-- START OF Extracted data --

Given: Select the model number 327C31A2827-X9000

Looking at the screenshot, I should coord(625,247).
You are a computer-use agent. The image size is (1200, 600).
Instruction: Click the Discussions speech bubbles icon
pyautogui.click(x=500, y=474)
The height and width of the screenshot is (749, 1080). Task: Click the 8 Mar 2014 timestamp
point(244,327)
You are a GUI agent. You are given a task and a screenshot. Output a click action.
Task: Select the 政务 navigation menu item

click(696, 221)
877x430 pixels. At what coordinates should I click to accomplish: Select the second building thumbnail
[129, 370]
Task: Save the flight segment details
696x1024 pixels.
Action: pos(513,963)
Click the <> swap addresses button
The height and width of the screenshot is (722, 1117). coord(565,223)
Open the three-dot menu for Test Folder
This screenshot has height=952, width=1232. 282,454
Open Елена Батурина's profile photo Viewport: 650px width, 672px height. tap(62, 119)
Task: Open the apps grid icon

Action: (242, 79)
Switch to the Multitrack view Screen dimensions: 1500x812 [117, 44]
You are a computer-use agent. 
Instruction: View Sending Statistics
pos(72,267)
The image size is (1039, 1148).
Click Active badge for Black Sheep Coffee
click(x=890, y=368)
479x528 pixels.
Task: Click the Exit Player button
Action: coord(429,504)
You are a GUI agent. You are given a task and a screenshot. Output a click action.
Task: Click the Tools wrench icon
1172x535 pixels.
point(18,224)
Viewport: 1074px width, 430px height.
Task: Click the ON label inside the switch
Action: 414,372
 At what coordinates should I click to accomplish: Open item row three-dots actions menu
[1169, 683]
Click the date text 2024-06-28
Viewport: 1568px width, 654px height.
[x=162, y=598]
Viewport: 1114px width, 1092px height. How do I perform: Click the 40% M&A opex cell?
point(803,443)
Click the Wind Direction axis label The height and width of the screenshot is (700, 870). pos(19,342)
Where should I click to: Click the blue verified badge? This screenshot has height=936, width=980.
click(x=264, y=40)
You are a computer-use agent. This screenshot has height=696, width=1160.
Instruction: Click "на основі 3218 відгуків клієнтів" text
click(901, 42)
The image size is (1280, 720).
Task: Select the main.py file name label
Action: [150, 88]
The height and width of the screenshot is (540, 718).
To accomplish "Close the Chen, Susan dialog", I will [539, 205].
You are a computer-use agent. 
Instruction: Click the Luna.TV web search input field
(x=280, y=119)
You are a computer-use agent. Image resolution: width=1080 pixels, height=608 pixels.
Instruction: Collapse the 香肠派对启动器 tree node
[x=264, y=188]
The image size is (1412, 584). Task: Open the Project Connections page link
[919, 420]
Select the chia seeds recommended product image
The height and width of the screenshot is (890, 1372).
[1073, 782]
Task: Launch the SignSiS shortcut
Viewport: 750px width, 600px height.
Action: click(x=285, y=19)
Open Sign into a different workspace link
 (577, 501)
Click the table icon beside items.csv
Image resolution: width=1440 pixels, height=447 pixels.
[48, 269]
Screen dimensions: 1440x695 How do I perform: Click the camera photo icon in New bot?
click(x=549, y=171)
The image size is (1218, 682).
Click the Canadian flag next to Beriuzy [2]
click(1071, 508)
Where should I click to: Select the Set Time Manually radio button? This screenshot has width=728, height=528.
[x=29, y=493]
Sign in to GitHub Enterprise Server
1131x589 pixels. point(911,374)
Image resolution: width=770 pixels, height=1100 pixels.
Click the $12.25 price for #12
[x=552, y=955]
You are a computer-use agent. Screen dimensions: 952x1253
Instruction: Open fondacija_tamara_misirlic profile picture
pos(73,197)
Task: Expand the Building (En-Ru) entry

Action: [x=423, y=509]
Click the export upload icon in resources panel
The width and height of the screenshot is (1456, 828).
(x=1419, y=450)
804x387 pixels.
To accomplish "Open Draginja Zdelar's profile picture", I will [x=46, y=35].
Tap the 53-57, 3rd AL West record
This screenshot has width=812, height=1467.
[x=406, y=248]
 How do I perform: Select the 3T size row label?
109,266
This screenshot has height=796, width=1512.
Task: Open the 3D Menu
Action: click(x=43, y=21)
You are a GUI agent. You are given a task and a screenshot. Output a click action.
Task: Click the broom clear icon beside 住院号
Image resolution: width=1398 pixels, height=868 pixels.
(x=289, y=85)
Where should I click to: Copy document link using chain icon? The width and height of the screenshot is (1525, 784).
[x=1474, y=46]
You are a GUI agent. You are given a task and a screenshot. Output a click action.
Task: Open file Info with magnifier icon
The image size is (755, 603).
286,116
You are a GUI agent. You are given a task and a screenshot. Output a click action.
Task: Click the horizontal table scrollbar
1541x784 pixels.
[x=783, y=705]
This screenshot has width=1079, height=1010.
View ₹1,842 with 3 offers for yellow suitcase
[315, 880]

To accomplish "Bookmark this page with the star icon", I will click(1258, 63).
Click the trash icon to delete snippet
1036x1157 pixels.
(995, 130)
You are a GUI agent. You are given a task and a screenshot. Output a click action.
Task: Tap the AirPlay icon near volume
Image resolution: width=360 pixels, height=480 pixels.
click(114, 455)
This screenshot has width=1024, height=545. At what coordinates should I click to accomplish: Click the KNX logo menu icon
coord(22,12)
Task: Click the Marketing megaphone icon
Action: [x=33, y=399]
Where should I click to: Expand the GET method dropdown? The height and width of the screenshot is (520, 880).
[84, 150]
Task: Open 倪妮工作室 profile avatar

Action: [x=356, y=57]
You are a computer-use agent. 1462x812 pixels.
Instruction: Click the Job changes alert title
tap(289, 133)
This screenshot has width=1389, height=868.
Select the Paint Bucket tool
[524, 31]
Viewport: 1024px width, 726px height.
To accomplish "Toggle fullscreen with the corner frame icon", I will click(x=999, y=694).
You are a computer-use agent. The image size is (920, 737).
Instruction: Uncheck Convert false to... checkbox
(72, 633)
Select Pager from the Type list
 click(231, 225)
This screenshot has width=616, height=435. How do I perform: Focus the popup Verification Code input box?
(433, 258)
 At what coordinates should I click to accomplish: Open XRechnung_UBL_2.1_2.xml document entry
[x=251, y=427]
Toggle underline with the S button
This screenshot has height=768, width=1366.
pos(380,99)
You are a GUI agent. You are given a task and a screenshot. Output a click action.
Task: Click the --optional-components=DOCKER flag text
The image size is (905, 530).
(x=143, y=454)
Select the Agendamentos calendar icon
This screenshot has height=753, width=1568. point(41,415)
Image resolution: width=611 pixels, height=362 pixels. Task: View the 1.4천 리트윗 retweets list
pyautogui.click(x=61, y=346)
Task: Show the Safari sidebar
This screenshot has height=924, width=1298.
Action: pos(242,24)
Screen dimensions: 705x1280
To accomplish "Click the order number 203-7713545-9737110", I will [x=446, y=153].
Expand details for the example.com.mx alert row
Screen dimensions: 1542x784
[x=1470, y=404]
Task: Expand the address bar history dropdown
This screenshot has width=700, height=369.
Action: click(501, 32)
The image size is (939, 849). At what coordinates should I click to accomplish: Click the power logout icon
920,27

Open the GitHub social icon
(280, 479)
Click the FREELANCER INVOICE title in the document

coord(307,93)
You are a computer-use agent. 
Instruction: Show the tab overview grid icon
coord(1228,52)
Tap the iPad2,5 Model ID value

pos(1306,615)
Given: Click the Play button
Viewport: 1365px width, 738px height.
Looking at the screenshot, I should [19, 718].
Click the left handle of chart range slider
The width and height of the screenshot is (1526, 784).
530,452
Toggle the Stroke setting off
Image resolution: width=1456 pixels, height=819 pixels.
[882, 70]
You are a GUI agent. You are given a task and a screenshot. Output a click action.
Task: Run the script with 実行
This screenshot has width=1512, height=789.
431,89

-- END OF Extracted data --

Copy all of the material above word for word, keeping every line in its original order and form.

# Exercise output
Given: Select the model number 327C31A2827-X9000

Looking at the screenshot, I should coord(625,247).
You are a computer-use agent. The image size is (1200, 600).
Instruction: Click the Discussions speech bubbles icon
pyautogui.click(x=500, y=474)
The height and width of the screenshot is (749, 1080). Task: Click the 8 Mar 2014 timestamp
point(244,327)
You are a GUI agent. You are given a task and a screenshot. Output a click action.
Task: Select the 政务 navigation menu item

click(696, 221)
877x430 pixels. At what coordinates should I click to accomplish: Select the second building thumbnail
[129, 370]
Task: Save the flight segment details
696x1024 pixels.
Action: pos(513,963)
Click the <> swap addresses button
The height and width of the screenshot is (722, 1117). coord(565,223)
Open the three-dot menu for Test Folder
This screenshot has height=952, width=1232. 282,454
Open Елена Батурина's profile photo Viewport: 650px width, 672px height. tap(62, 119)
Task: Open the apps grid icon

Action: (242, 79)
Switch to the Multitrack view Screen dimensions: 1500x812 [117, 44]
You are a computer-use agent. 
Instruction: View Sending Statistics
pos(72,267)
The image size is (1039, 1148).
Click Active badge for Black Sheep Coffee
click(x=890, y=368)
479x528 pixels.
Task: Click the Exit Player button
Action: coord(429,504)
You are a GUI agent. You are given a task and a screenshot. Output a click action.
Task: Click the Tools wrench icon
1172x535 pixels.
point(18,224)
Viewport: 1074px width, 430px height.
Task: Click the ON label inside the switch
Action: 414,372
 At what coordinates should I click to accomplish: Open item row three-dots actions menu
[1169, 683]
Click the date text 2024-06-28
Viewport: 1568px width, 654px height.
[x=162, y=598]
Viewport: 1114px width, 1092px height. How do I perform: Click the 40% M&A opex cell?
point(803,443)
Click the Wind Direction axis label The height and width of the screenshot is (700, 870). pos(19,342)
Where should I click to: Click the blue verified badge? This screenshot has height=936, width=980.
click(x=264, y=40)
You are a computer-use agent. This screenshot has height=696, width=1160.
Instruction: Click "на основі 3218 відгуків клієнтів" text
click(901, 42)
The image size is (1280, 720).
Task: Select the main.py file name label
Action: [150, 88]
The height and width of the screenshot is (540, 718).
To accomplish "Close the Chen, Susan dialog", I will [539, 205].
You are a computer-use agent. 
Instruction: Click the Luna.TV web search input field
(x=280, y=119)
You are a computer-use agent. Image resolution: width=1080 pixels, height=608 pixels.
Instruction: Collapse the 香肠派对启动器 tree node
[x=264, y=188]
The image size is (1412, 584). Task: Open the Project Connections page link
[919, 420]
Select the chia seeds recommended product image
The height and width of the screenshot is (890, 1372).
[1073, 782]
Task: Launch the SignSiS shortcut
Viewport: 750px width, 600px height.
Action: click(x=285, y=19)
Open Sign into a different workspace link
 (577, 501)
Click the table icon beside items.csv
Image resolution: width=1440 pixels, height=447 pixels.
[48, 269]
Screen dimensions: 1440x695 How do I perform: Click the camera photo icon in New bot?
click(x=549, y=171)
The image size is (1218, 682).
Click the Canadian flag next to Beriuzy [2]
click(1071, 508)
Where should I click to: Select the Set Time Manually radio button? This screenshot has width=728, height=528.
[x=29, y=493]
Sign in to GitHub Enterprise Server
1131x589 pixels. point(911,374)
Image resolution: width=770 pixels, height=1100 pixels.
Click the $12.25 price for #12
[x=552, y=955]
You are a computer-use agent. Screen dimensions: 952x1253
Instruction: Open fondacija_tamara_misirlic profile picture
pos(73,197)
Task: Expand the Building (En-Ru) entry

Action: [x=423, y=509]
Click the export upload icon in resources panel
The width and height of the screenshot is (1456, 828).
(x=1419, y=450)
804x387 pixels.
To accomplish "Open Draginja Zdelar's profile picture", I will [x=46, y=35].
Tap the 53-57, 3rd AL West record
This screenshot has width=812, height=1467.
[x=406, y=248]
 How do I perform: Select the 3T size row label?
109,266
This screenshot has height=796, width=1512.
Task: Open the 3D Menu
Action: click(x=43, y=21)
You are a GUI agent. You are given a task and a screenshot. Output a click action.
Task: Click the broom clear icon beside 住院号
Image resolution: width=1398 pixels, height=868 pixels.
(x=289, y=85)
Where should I click to: Copy document link using chain icon? The width and height of the screenshot is (1525, 784).
[x=1474, y=46]
You are a GUI agent. You are given a task and a screenshot. Output a click action.
Task: Open file Info with magnifier icon
The image size is (755, 603).
286,116
You are a GUI agent. You are given a task and a screenshot. Output a click action.
Task: Click the horizontal table scrollbar
1541x784 pixels.
[x=783, y=705]
This screenshot has width=1079, height=1010.
View ₹1,842 with 3 offers for yellow suitcase
[315, 880]

To accomplish "Bookmark this page with the star icon", I will click(1258, 63).
Click the trash icon to delete snippet
1036x1157 pixels.
(995, 130)
You are a GUI agent. You are given a task and a screenshot. Output a click action.
Task: Tap the AirPlay icon near volume
Image resolution: width=360 pixels, height=480 pixels.
click(114, 455)
This screenshot has width=1024, height=545. At what coordinates should I click to accomplish: Click the KNX logo menu icon
coord(22,12)
Task: Click the Marketing megaphone icon
Action: [x=33, y=399]
Where should I click to: Expand the GET method dropdown? The height and width of the screenshot is (520, 880).
[84, 150]
Task: Open 倪妮工作室 profile avatar

Action: [x=356, y=57]
You are a computer-use agent. 1462x812 pixels.
Instruction: Click the Job changes alert title
tap(289, 133)
This screenshot has width=1389, height=868.
Select the Paint Bucket tool
[524, 31]
Viewport: 1024px width, 726px height.
To accomplish "Toggle fullscreen with the corner frame icon", I will click(x=999, y=694).
You are a computer-use agent. The image size is (920, 737).
Instruction: Uncheck Convert false to... checkbox
(72, 633)
Select Pager from the Type list
 click(231, 225)
This screenshot has width=616, height=435. How do I perform: Focus the popup Verification Code input box?
(433, 258)
 At what coordinates should I click to accomplish: Open XRechnung_UBL_2.1_2.xml document entry
[x=251, y=427]
Toggle underline with the S button
This screenshot has height=768, width=1366.
pos(380,99)
You are a GUI agent. You are given a task and a screenshot. Output a click action.
Task: Click the --optional-components=DOCKER flag text
The image size is (905, 530).
(x=143, y=454)
Select the Agendamentos calendar icon
This screenshot has height=753, width=1568. point(41,415)
Image resolution: width=611 pixels, height=362 pixels. Task: View the 1.4천 리트윗 retweets list
pyautogui.click(x=61, y=346)
Task: Show the Safari sidebar
This screenshot has height=924, width=1298.
Action: pos(242,24)
Screen dimensions: 705x1280
To accomplish "Click the order number 203-7713545-9737110", I will [x=446, y=153].
Expand details for the example.com.mx alert row
Screen dimensions: 1542x784
[x=1470, y=404]
Task: Expand the address bar history dropdown
This screenshot has width=700, height=369.
Action: click(501, 32)
The image size is (939, 849). At what coordinates should I click to accomplish: Click the power logout icon
920,27

Open the GitHub social icon
(280, 479)
Click the FREELANCER INVOICE title in the document

coord(307,93)
You are a computer-use agent. 
Instruction: Show the tab overview grid icon
coord(1228,52)
Tap the iPad2,5 Model ID value

pos(1306,615)
Given: Click the Play button
Viewport: 1365px width, 738px height.
Looking at the screenshot, I should [19, 718].
Click the left handle of chart range slider
The width and height of the screenshot is (1526, 784).
530,452
Toggle the Stroke setting off
Image resolution: width=1456 pixels, height=819 pixels.
[882, 70]
You are a GUI agent. You are given a task and a screenshot. Output a click action.
Task: Run the script with 実行
This screenshot has width=1512, height=789.
431,89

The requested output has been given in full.